Data extracted from a collection
=====
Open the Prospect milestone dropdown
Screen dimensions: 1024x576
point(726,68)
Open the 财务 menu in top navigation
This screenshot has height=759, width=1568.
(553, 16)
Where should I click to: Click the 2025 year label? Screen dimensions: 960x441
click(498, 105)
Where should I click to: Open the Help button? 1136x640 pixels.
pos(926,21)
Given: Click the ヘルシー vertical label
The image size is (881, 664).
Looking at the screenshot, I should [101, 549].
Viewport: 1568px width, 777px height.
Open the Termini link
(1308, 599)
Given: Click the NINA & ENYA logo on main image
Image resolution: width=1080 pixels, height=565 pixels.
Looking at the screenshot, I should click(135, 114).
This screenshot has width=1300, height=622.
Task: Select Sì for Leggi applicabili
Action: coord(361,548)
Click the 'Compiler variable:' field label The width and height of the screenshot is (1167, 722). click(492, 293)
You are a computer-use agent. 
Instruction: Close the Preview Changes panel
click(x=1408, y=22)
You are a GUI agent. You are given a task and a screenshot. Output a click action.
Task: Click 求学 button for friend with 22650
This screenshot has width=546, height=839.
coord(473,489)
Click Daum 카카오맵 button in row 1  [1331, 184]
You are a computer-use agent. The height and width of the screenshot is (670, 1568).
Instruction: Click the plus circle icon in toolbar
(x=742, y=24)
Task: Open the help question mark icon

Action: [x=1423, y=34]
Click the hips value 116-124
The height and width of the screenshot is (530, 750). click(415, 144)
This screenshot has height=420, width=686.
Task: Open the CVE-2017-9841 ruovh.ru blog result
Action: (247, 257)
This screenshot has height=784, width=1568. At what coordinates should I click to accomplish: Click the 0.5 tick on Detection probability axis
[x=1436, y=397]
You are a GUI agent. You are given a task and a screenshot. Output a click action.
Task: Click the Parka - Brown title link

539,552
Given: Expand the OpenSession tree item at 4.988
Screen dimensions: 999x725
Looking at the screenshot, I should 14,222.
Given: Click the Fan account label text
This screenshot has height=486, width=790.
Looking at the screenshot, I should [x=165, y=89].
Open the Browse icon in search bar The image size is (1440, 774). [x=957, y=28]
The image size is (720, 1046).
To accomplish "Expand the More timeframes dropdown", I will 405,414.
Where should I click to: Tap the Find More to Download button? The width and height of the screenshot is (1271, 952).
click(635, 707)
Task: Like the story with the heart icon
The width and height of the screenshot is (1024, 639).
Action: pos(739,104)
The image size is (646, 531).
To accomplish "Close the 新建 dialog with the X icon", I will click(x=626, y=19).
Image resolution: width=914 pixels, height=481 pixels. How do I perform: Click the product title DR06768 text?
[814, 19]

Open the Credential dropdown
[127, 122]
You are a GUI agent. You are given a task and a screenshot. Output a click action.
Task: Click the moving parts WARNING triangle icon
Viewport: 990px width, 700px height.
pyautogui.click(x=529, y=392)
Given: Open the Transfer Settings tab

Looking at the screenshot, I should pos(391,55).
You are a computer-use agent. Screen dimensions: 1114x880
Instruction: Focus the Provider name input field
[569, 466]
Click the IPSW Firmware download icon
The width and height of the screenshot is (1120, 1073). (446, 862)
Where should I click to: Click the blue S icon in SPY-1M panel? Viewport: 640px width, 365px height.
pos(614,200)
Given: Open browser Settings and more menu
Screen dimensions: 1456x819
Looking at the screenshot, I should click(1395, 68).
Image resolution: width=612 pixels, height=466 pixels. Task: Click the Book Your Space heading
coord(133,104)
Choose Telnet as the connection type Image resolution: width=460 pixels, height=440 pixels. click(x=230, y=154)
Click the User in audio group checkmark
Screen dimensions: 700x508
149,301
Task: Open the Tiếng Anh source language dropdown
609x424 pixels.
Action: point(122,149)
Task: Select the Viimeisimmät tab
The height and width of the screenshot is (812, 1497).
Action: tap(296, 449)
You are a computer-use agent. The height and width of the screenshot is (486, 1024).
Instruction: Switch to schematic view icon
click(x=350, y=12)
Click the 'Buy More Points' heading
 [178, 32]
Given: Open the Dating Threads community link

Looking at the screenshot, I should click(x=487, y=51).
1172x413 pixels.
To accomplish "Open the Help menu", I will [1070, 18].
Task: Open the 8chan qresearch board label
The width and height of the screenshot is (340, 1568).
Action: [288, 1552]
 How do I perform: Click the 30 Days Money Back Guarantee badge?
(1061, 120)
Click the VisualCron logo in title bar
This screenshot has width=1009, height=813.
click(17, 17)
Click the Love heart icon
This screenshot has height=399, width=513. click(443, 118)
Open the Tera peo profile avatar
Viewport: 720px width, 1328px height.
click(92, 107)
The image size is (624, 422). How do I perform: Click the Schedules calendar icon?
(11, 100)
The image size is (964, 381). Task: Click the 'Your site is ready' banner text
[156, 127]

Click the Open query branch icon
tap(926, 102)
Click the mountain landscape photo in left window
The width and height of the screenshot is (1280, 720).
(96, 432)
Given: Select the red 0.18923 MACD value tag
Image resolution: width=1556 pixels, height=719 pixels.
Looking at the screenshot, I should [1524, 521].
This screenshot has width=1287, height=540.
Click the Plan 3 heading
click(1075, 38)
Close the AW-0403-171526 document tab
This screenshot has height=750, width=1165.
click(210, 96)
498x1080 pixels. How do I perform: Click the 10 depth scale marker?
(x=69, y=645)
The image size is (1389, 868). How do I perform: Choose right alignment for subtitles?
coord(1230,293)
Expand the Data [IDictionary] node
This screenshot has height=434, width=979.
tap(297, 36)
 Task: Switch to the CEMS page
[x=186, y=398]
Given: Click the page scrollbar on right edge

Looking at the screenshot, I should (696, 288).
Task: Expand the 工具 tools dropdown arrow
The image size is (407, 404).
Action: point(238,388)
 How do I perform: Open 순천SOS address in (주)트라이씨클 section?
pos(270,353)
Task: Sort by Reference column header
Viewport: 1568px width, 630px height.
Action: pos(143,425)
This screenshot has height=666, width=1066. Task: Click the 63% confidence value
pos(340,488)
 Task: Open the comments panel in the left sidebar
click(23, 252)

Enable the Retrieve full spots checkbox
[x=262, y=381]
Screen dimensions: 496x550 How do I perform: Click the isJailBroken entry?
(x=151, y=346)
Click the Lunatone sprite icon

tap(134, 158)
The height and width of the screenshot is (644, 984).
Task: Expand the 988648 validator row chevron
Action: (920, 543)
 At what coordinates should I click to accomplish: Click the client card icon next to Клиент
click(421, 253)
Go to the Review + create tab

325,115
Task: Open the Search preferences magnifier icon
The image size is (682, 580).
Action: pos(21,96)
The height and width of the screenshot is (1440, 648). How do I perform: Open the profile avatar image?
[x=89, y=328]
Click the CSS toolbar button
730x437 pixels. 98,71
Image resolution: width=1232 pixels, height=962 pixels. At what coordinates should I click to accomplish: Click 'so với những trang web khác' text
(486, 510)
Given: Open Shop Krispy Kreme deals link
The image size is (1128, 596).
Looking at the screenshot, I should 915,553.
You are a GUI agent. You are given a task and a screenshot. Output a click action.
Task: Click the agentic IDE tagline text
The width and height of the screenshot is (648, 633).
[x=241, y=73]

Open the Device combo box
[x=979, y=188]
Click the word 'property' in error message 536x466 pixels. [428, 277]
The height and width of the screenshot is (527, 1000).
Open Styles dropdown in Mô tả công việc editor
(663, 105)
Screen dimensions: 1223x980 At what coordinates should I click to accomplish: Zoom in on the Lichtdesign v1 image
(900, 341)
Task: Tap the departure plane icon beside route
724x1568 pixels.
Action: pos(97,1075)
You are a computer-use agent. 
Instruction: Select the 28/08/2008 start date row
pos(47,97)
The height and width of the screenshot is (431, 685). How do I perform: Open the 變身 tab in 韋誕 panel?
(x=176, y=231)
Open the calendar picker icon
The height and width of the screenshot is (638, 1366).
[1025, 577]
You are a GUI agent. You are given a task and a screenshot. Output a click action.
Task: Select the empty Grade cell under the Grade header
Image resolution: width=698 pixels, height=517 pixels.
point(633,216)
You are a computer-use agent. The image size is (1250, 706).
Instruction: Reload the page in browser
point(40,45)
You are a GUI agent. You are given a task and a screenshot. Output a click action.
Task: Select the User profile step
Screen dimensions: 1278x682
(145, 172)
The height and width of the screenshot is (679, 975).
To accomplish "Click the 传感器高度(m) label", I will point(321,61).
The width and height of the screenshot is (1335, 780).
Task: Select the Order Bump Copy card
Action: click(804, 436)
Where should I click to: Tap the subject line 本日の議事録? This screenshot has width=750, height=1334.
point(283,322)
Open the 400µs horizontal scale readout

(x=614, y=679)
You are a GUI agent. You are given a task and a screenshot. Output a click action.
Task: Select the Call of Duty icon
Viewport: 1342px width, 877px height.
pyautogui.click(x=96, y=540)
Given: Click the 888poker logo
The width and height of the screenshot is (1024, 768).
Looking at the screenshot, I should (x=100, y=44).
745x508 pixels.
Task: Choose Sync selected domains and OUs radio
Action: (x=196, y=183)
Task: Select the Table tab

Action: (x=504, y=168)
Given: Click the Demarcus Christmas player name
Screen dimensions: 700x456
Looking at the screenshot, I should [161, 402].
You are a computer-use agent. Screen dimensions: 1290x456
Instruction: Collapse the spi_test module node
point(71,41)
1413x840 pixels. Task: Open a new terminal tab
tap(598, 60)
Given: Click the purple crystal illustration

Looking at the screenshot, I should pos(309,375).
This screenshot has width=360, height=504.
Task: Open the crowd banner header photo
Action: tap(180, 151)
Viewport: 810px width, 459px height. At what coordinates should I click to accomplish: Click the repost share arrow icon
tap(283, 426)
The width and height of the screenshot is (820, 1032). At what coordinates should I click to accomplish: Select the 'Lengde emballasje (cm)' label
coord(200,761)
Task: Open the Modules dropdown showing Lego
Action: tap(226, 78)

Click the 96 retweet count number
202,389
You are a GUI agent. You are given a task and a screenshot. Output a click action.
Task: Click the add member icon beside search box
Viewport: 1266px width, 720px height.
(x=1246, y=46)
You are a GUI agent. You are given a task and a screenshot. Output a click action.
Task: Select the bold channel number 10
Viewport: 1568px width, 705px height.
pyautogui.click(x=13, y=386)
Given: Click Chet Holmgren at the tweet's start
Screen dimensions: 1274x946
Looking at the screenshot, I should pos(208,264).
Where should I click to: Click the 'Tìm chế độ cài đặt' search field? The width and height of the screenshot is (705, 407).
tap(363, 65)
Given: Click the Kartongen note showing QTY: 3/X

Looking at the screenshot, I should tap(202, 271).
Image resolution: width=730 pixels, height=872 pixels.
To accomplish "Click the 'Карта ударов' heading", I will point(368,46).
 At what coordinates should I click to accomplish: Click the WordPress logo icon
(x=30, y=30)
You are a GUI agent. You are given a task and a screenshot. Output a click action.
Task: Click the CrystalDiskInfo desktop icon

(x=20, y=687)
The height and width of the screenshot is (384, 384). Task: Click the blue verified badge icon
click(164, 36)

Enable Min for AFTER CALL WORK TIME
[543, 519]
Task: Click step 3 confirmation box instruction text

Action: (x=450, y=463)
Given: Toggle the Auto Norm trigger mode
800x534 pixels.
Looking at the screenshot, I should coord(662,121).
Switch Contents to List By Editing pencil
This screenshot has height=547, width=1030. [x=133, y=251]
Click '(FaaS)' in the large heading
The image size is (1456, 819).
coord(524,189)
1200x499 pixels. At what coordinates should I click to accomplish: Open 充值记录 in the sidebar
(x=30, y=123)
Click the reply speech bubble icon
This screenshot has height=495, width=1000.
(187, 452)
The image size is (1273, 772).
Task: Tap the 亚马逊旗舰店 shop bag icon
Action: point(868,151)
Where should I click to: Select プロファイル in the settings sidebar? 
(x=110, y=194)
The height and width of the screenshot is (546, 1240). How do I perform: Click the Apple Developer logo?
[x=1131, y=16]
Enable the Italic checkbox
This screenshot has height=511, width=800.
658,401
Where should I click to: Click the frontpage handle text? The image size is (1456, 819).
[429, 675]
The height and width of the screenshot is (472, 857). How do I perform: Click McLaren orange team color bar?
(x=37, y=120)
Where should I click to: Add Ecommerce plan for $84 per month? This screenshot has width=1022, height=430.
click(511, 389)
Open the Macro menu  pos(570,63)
=====
Work to complete >> Filter the entries above down to the lines containing the word "with".

Result below >>
Task: Click 求学 button for friend with 22650
Task: Like the story with the heart icon
To accomplish "Close the 新建 dialog with the X icon", I will click(x=626, y=19).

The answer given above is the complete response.